Thursday, April 5, 2007

Century 21

Very frequently cited source by this blog, Bob Herbert, raises some eyebrows very high with his most recent op-ed for the NY Times today. Nothing earth-shattering, nor just in, nor NY Times exclusive, just a sobering reality check on just how far this mighty country hath fallen; only this time it’s on the domestic front… Mr. Herbert discusses how a little over fifty-nine years ago, President Harry S. Truman signed a little piece of legislation that would enact the Marshall Plan. While this act helped contribute to the rebuilding of post-World War II, Herbert quips in brutally honest fashion that the sitting President can’t even rebuild New Orleans!

Jules Renard once said: “Look for the ridiculous in everything and you will find it,” and never has this been the case more so than with this current administration. But then again, he’s French, so what does the heck does he know?!

One of the points he makes (Herbert, not Renard) is that America no longer has that can-do attitude, you know – the one that made us the pre-eminent, or at least one of two world superpowers.

Complacency doesn’t even begin to explain this lack of initiative; it seems the status quo might be better explained by the tenet generally held by a majority of Presidents since Roosevelt and Truman that less government means more for America.

Supreme Court Justice Louis D. Brandeis once said: “We can have a democratic society or we can have great concentrated wealth in the hands of a few. We cannot have both.”

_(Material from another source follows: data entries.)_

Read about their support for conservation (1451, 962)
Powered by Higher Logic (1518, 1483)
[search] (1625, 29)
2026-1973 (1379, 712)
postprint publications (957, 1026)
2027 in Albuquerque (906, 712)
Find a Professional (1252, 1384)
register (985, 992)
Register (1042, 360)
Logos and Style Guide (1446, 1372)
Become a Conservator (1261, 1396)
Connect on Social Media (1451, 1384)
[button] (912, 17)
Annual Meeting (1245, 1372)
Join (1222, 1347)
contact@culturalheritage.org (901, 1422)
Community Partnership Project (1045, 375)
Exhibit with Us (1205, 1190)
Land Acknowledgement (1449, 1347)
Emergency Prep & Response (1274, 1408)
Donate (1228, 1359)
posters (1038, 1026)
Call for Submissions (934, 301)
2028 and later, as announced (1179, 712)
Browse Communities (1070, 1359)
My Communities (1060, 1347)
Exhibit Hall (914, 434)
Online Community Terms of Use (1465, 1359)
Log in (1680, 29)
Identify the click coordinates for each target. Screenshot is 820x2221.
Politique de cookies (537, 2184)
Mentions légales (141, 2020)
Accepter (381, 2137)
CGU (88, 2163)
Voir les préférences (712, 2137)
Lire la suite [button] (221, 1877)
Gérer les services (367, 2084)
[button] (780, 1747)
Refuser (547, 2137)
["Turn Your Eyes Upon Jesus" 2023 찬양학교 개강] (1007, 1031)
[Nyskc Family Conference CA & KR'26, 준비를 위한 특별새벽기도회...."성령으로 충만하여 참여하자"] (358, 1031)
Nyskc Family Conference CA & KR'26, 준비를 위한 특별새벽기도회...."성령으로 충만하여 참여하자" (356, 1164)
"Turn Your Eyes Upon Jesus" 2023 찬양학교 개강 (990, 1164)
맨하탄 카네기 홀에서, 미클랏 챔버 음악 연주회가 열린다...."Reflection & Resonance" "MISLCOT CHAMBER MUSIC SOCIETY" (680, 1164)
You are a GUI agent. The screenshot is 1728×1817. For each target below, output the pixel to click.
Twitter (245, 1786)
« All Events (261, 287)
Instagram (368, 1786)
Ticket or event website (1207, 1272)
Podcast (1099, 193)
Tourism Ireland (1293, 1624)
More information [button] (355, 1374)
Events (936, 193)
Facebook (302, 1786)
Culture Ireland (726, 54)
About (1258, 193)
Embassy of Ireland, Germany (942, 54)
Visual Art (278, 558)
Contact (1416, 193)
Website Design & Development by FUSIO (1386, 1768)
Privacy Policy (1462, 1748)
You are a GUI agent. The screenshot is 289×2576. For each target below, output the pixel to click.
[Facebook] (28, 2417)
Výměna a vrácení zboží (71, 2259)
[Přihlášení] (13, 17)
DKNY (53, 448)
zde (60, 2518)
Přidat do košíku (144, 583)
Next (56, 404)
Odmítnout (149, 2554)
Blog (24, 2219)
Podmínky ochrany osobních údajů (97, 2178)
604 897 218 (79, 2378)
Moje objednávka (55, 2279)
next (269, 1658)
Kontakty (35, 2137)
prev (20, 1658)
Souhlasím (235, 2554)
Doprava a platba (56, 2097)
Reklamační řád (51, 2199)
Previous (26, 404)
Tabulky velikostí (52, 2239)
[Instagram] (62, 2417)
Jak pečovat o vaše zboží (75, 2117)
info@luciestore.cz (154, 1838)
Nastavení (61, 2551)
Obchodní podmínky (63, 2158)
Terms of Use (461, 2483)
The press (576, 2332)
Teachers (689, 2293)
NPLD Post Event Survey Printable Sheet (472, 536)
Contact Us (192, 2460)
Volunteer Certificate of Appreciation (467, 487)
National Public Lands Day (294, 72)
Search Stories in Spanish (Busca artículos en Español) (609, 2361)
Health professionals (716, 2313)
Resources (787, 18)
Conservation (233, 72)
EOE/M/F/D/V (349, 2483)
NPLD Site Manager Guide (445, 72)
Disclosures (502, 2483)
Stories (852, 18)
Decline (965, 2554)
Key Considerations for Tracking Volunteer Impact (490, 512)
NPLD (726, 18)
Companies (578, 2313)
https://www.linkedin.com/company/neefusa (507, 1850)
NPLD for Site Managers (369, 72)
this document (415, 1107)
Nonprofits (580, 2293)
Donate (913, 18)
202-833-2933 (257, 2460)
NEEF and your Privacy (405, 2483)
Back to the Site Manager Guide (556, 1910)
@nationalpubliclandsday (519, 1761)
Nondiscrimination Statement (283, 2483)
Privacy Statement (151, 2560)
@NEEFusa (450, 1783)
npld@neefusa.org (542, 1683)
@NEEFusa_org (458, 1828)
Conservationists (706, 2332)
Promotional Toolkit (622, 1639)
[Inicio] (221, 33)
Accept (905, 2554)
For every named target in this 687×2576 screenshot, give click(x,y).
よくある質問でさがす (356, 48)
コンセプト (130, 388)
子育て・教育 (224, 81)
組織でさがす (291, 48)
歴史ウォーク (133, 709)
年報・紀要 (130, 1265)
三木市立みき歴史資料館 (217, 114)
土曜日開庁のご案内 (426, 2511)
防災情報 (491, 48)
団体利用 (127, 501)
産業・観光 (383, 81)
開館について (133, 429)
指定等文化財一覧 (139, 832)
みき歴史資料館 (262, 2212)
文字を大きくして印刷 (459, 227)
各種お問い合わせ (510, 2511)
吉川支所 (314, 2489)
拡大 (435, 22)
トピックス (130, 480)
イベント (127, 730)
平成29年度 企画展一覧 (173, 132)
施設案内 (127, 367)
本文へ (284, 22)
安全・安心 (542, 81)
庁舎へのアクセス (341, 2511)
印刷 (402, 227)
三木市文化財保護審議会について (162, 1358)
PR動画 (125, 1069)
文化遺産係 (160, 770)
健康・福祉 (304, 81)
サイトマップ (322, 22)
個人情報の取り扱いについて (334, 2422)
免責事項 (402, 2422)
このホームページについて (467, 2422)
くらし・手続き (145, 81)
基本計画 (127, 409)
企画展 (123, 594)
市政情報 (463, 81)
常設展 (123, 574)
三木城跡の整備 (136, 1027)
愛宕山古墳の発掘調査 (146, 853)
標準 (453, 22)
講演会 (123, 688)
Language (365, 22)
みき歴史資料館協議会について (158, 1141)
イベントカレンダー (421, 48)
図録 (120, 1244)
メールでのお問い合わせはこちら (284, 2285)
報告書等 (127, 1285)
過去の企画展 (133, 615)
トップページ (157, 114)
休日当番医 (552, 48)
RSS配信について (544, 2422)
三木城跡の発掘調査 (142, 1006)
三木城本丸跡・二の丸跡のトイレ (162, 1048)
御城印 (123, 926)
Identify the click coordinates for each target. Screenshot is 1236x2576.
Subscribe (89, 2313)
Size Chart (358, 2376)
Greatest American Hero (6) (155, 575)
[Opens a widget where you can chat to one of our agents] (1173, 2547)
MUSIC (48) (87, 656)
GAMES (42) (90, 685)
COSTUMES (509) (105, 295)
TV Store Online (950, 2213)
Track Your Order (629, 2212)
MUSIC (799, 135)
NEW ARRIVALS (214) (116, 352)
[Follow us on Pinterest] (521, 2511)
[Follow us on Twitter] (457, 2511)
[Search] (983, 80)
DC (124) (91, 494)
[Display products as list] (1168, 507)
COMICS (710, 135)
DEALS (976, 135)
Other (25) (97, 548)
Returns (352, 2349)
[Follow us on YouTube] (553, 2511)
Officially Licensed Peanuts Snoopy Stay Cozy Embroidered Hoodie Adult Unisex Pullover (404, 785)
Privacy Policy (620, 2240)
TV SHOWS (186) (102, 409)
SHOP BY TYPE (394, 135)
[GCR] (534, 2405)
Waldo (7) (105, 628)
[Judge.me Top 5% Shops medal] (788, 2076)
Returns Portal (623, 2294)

To be sure, smaller government leads to less regulation and more privitization of industry, which invariably leads to more concentrated wealth (in the hands of a few) – sound at all familiar? I won’t enlighten you with the countless statistics demonstrating the vast financial divide in this country, its greatest since the roaring ‘20s, and we all remember what happened after…

Narrow-minded individuals will try and peg such talk as being pinko-communist or whatever, but there are without question elements of communism in democracy and vice versa. When the Soviet Union fell in 1989, it seemed to indicate that communism was a nice idea in theory, but human nature would inevitably lead to its downfall. Democracy, on the other hand, has proven itself to be an extremely viable and sustainable method of government. Bush has touted his little war as being (among many other things) a crusade to spread democracy in the middle east and beyond, yet he routinely speaks derridingly about his opposing party, calling it the ‘Democrat Party’, as if that’s supposed to be an insult. Subconsciously though, it is an insult, because democracy is just about the furthest thing from his mind, at least as far as practice is concerned.

This country absolutely must get away from its past experience of being arguably the greatest war profiteers in history. Just because we experienced a boom like no other before after the second WW, does not mean that profiting financially from international conflict is the only way to have a sustainable economy. We must begin to profit through helping other countries, not through bombing them back to the stoneage. Bust before all else, we must help ourselves and that begins and ends with infrastructure.

To bring it back to Bob Herbert, he speaks of Felix Rohatyn, investment banker who helped the NYC avoid bankruptcy in the ‘70s, and former Senator Warren Rudman (ironically, a centrist Republican from New Hampshire) strongly ‘criticizing the government’s unwillingness to invest adequately in public transportation systems, water projects, dams, schools, the electrical grid,’ etc.

http://select.nytimes.com/2007/04/05/opinion/05herbert.html

Essentially, the point is that while America emerged as THE global superpower at the end of the twentieth century, this is now the twenty-first century and to dwell on the past will most certainly spell our demise. There is no question this country is capable, but leadership comes from the top-down, and this is just another painful example right now of who’s on first (if only he coulda just been commissioner of baseball! It’s so screwed up now he probably couldn’t have done much worse!). Play ball!